Reading: Isaiah 1: 16-20
It is unlikely that there are many, if any of us, who are free from at least a scar or two somewhere on our bodies. Nearly all of us have large or small scars resulting from an accident, old wounds, injuries, or surgery. Let us think together for a while concerning the scars we have. At the time the injury occurred, we were writhing in terrible pain. It was the centre of our attention and concern. If it had not been properly cleansed, we could have died from the infection.
Gradually the wound healed, but it left a bright and perhaps ugly red or black scar. This in time faded gradually into the faint line or marking that remains today. The scars that we have serve as a great symbol. It is a symbol of one of the wonderful miracles of life – the miracle of healing. Cuts do not bleed forever. Injuries do not remain always painful. The flesh, though separated, grows back together again. All of this is built into the laws of life. It is the witness of a Creator who cares about his creation. The scars that remain remind us of the God who seeks to heal.
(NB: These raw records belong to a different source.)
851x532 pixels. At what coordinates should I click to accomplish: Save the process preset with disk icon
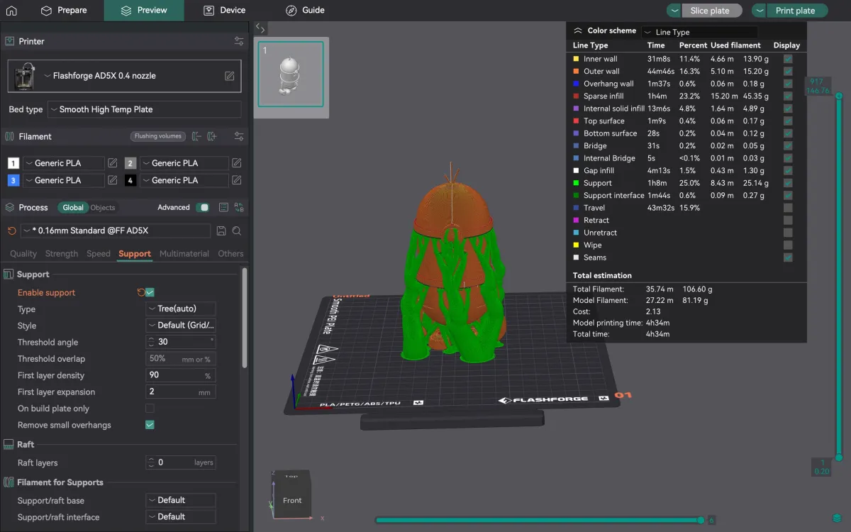pos(221,231)
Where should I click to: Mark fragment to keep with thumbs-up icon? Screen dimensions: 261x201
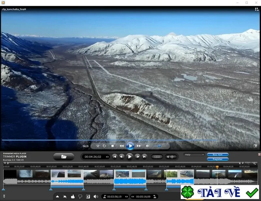click(73, 197)
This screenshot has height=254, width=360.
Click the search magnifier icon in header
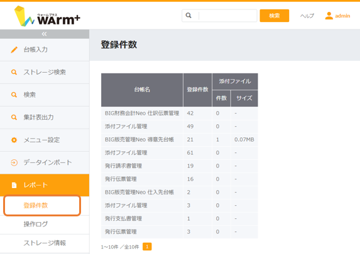click(x=188, y=15)
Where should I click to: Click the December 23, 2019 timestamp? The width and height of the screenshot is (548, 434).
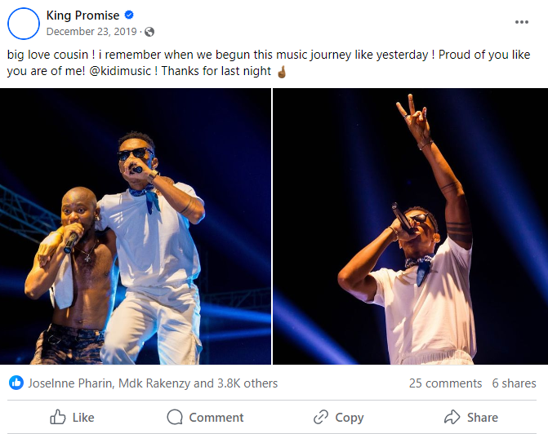91,32
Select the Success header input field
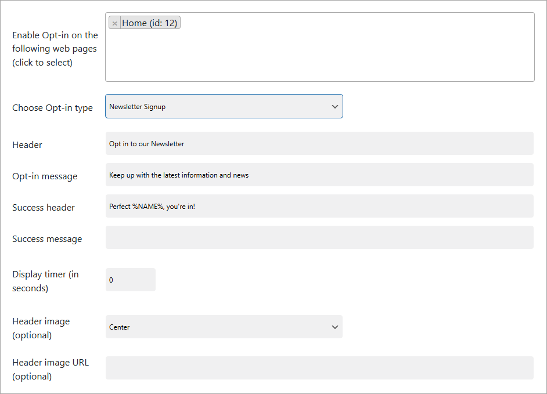 coord(319,207)
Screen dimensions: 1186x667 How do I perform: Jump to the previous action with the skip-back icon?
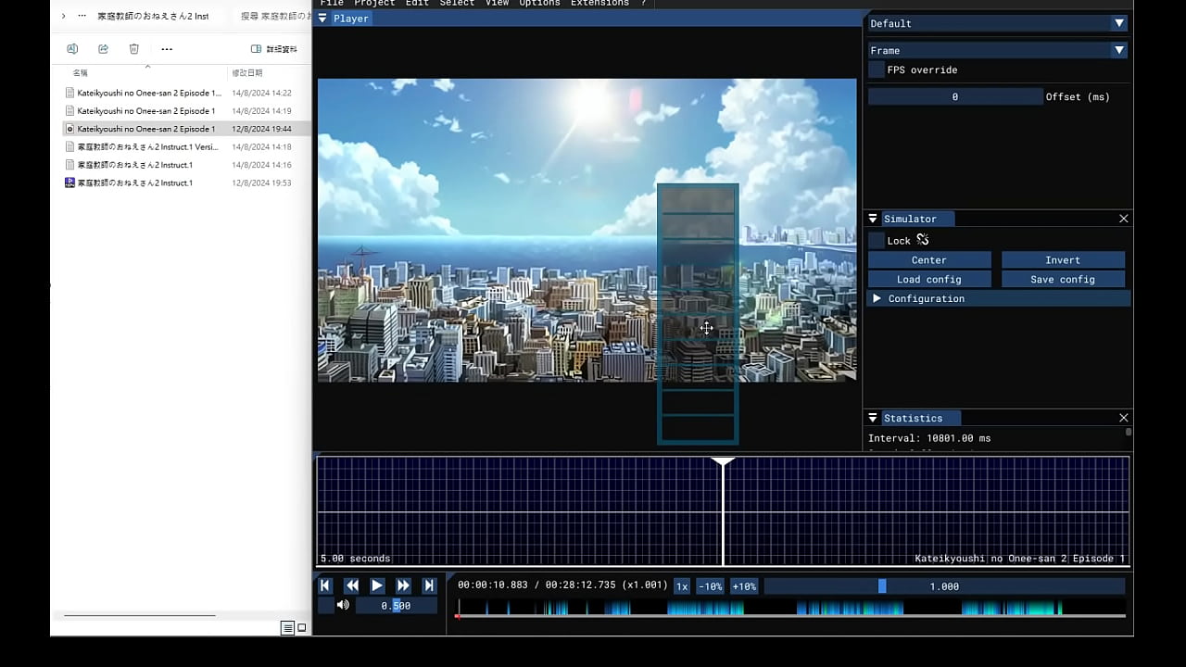click(325, 585)
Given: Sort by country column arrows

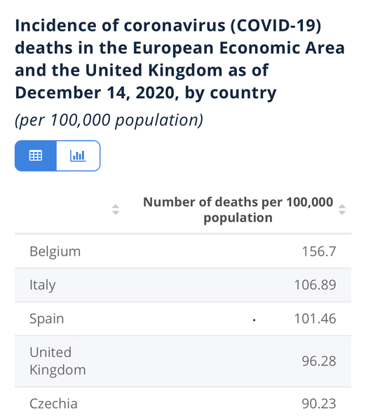Looking at the screenshot, I should pos(116,209).
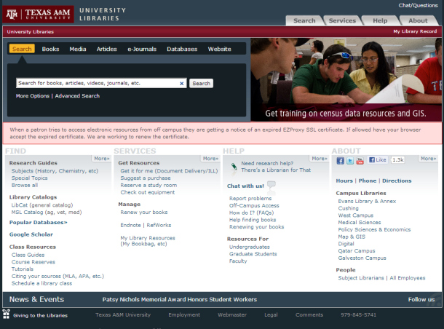Click into the search text field
Viewport: 444px width, 329px height.
tap(96, 84)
Let us now turn to the scars in another area of our lives. All of us have had some very painful experiences in life. To name just a few, we may have lost a dearly loved one in death. Or we may have hurt someone very near and dear to us. Or we may have gone through a horrifying experience at the hands of some other person. Or we may have been responsible for an accident that took someone else’s life, or permanently injured him. Or a love affair may have ended badly, or we may have hurt someone who had their full trust in us. Or someone we trusted may have betrayed our trust in him.
Some of these painful experiences leave behind the memories of our lives a horrible, bright, and very ugly scar. Sometimes even when the memories fade, the scars remain. Today we are reminded that we can be healed by God’s love and forgiveness.
To come to the aspect of healing physical wounds, we know that we can interfere with the healing of a bodily wound if we do not take care of it. We can allow it to become infected, so that it continues to pain and does not heal. It becomes a chronic condition. Likewise, we can mis-handle a hurt of the soul. We can let it become infected with the germs of hatred, guilt, or despair, and it will not heal. It becomes a chronic condition – a spiritual sore on our soul. Sometimes, persons vainly try to drown it in drugs, alcohol or frantic living. But for real healing to take place, it must be cleansed by God’s forgiveness, and through the release of the human love that lies bottled up within us.
If anyone is still suffering from an old injury to the soul that will not heal, to him the Divine Physician says, “Let go, and let it be cleansed and healed.” There is nothing regarding injury of the soul that God will not, or cannot heal.
The scar, however, will remain. That God does not take away. And it is undoubtedly just as well. The scar serves as a reminder that we are human, and that we can hurt and be hurt. It is the Divine Physician who heals. It is he who says: “Though your sins are like scarlet, they shall be white as snow; though they are red like crimson, they shall become like wool.” Scars on the body, and scars on the soul – both are reminders that God does heal.